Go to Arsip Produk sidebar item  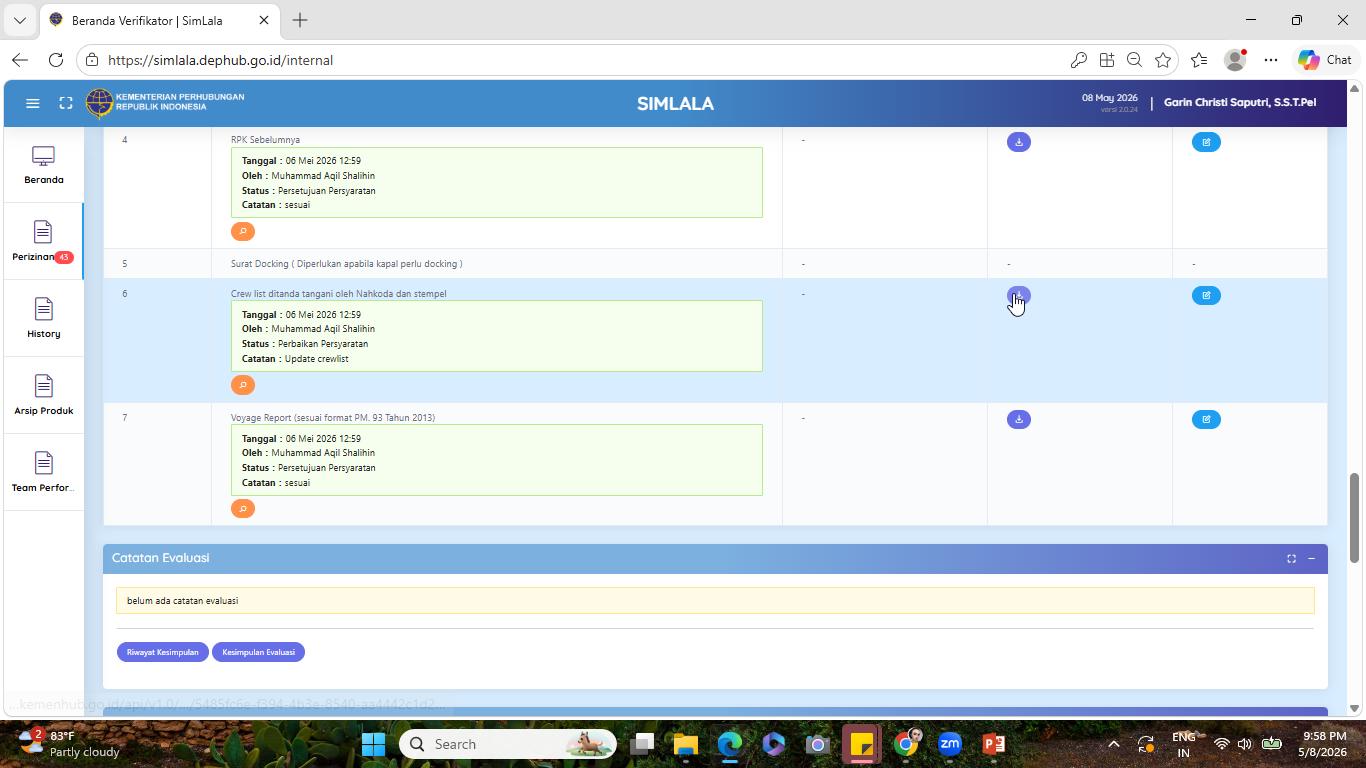point(43,395)
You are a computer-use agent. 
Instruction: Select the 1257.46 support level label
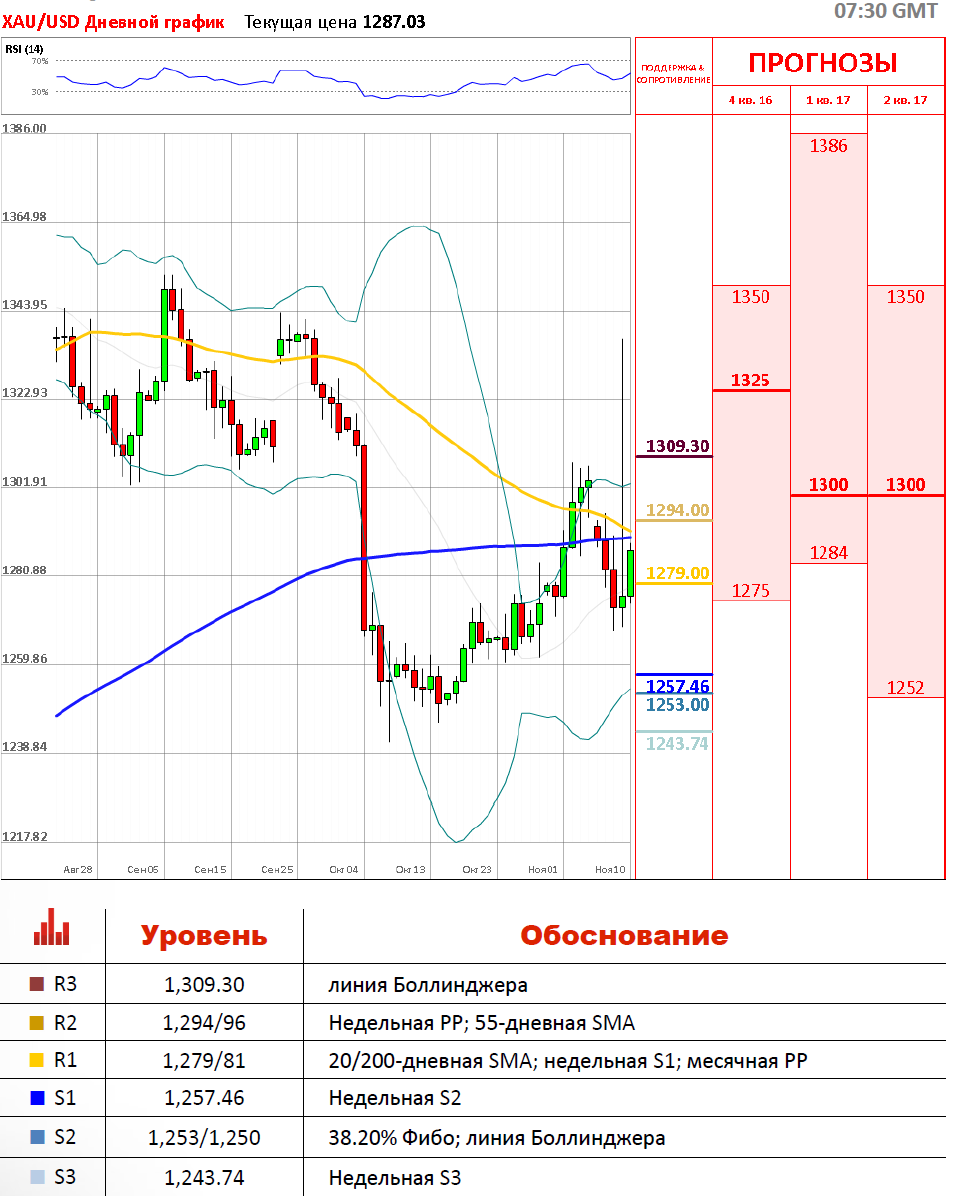[677, 686]
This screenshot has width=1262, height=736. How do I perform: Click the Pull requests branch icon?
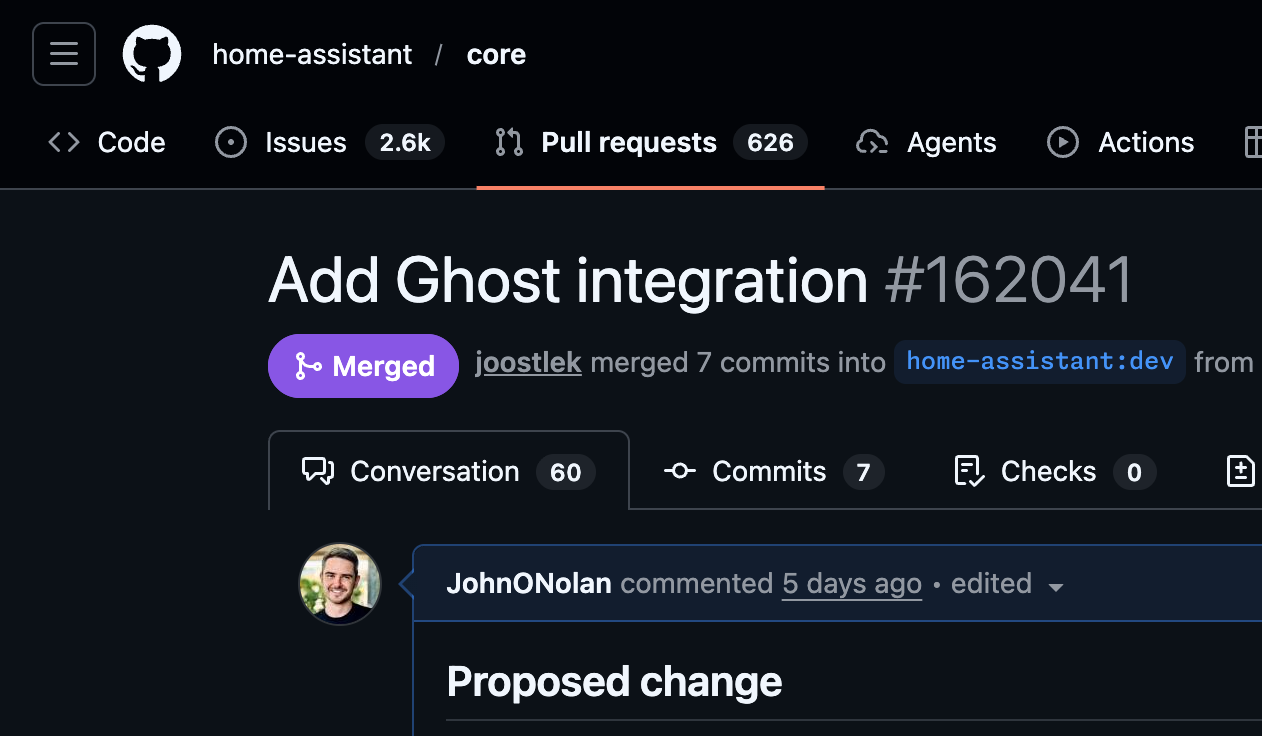tap(509, 143)
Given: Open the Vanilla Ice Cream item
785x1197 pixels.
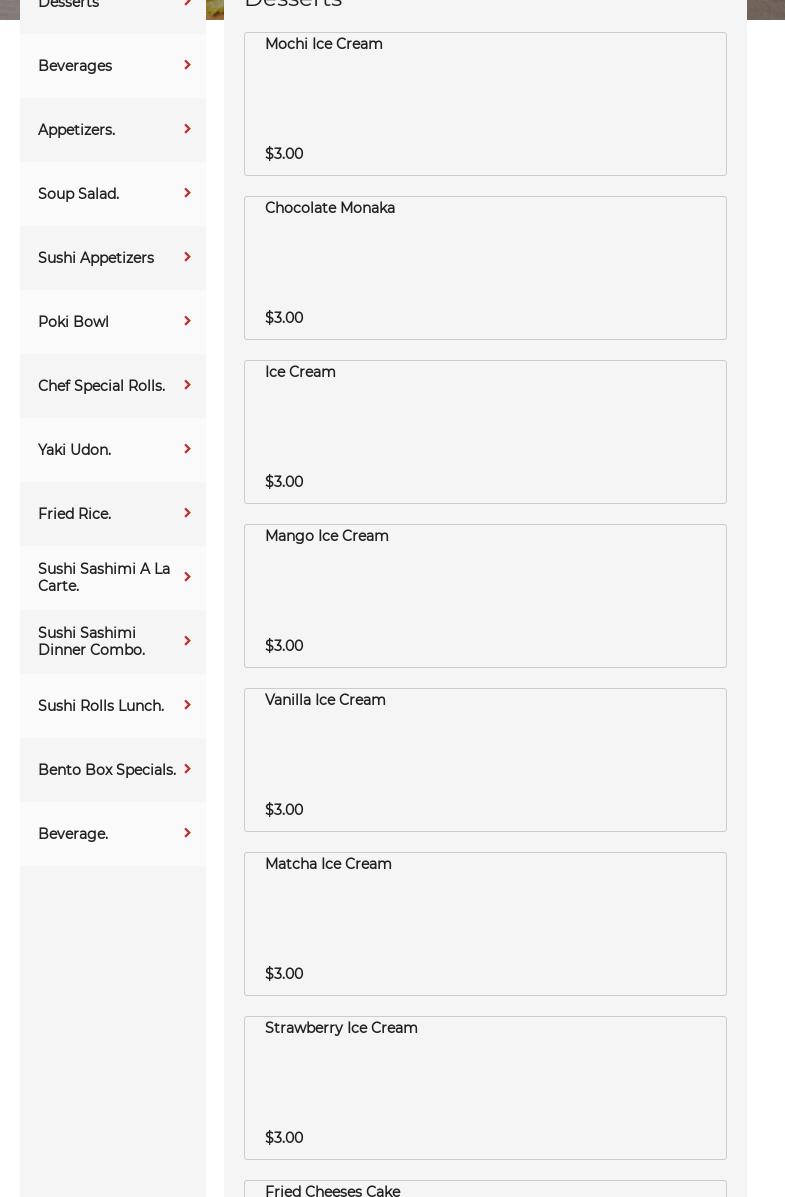Looking at the screenshot, I should (x=485, y=760).
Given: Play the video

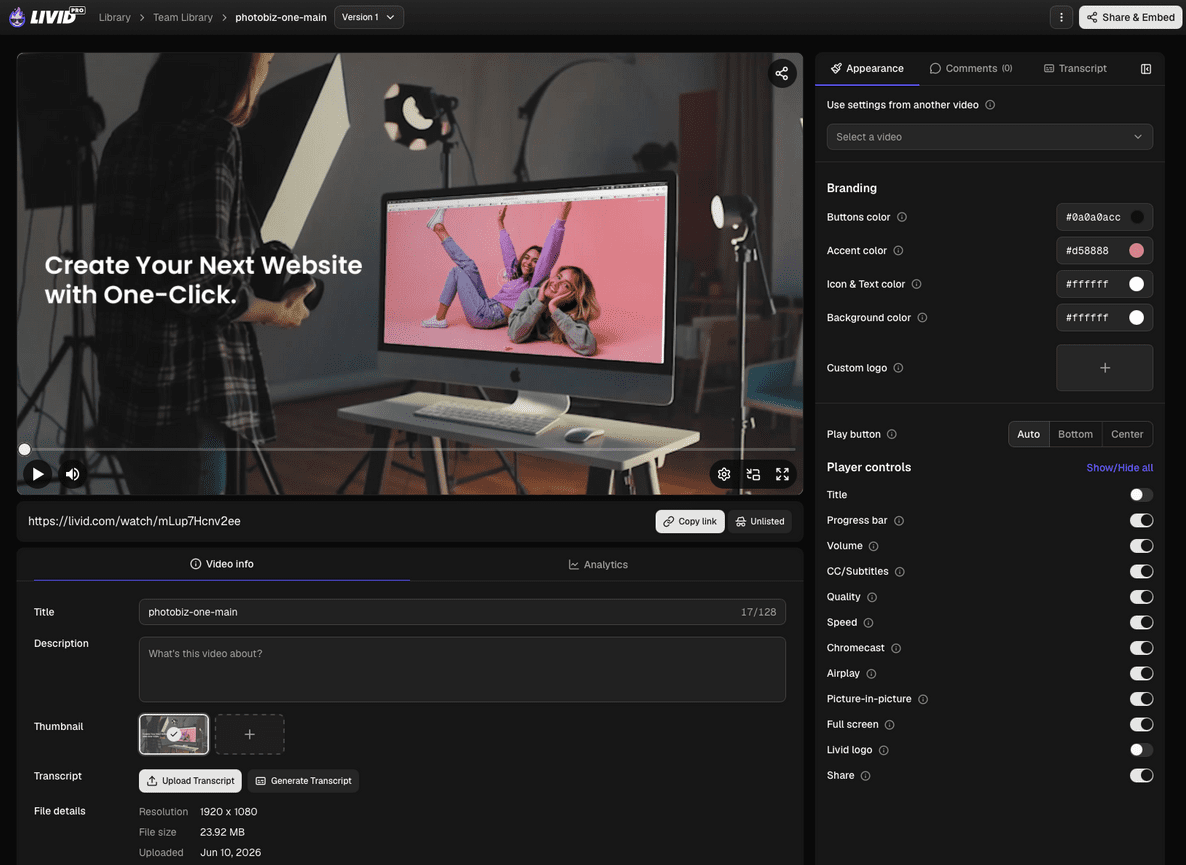Looking at the screenshot, I should (x=37, y=474).
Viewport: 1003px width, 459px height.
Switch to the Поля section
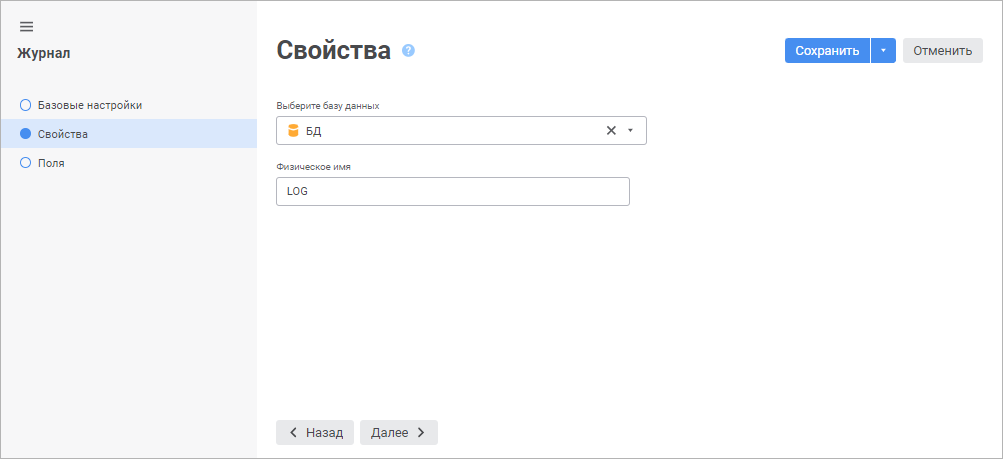tap(51, 162)
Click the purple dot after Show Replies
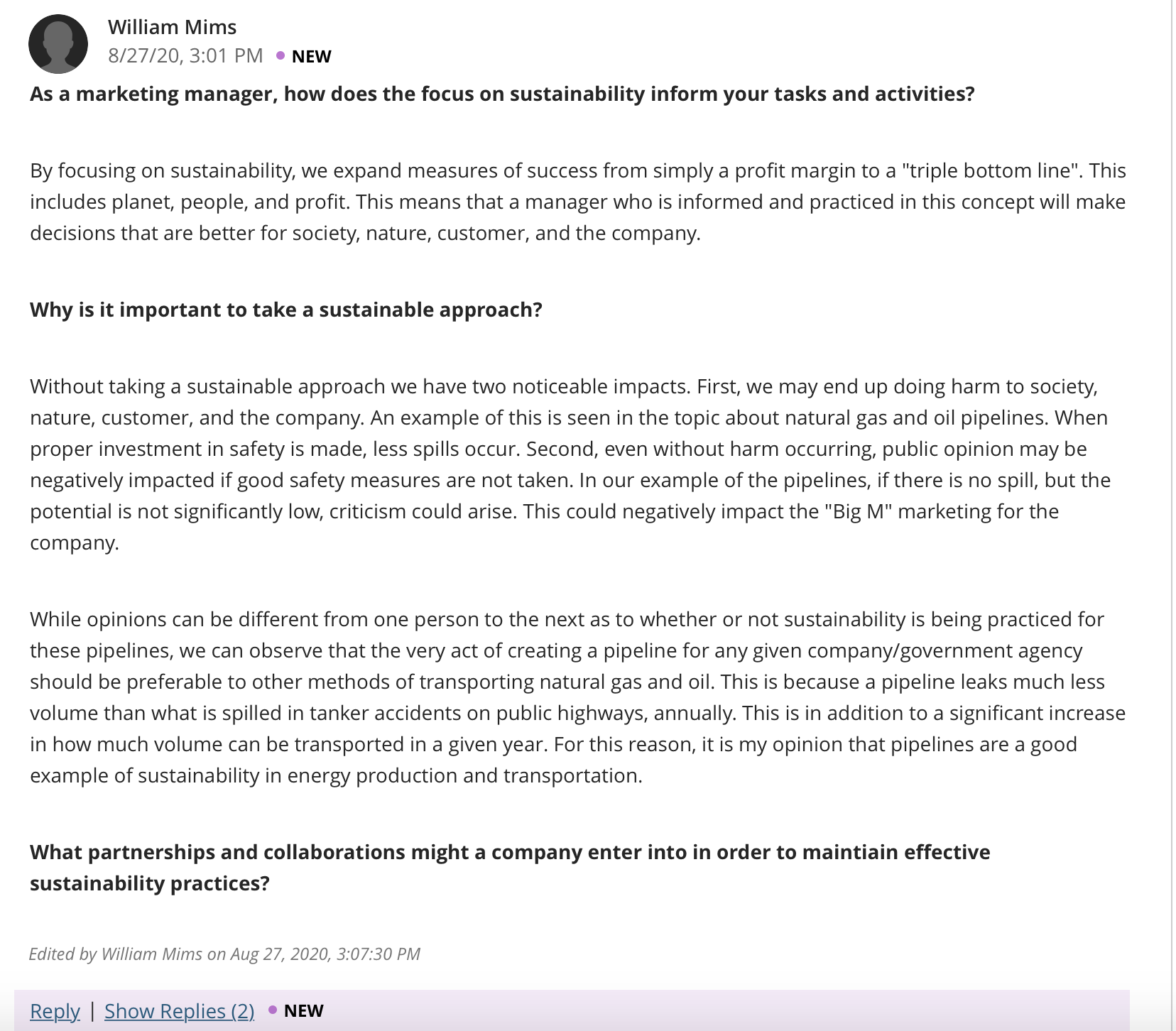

* _Task to complete_
Format the part of the items that opens with the line containing "Viewport: 1003px width, 459px height." and runs to the end of the items as a Markdown table with columns Row and Text. Give each line its row number and wording, include both ends, skip blank lines, and leave out the pictures.

* _Exercise result_
| Row | Text |
|---|---|
| 1 | Viewport: 1003px width, 459px height. |
| 2 | Switch to the Поля section |
| 3 | tap(51, 162) |
| 4 | Click the purple dot after Show Replies |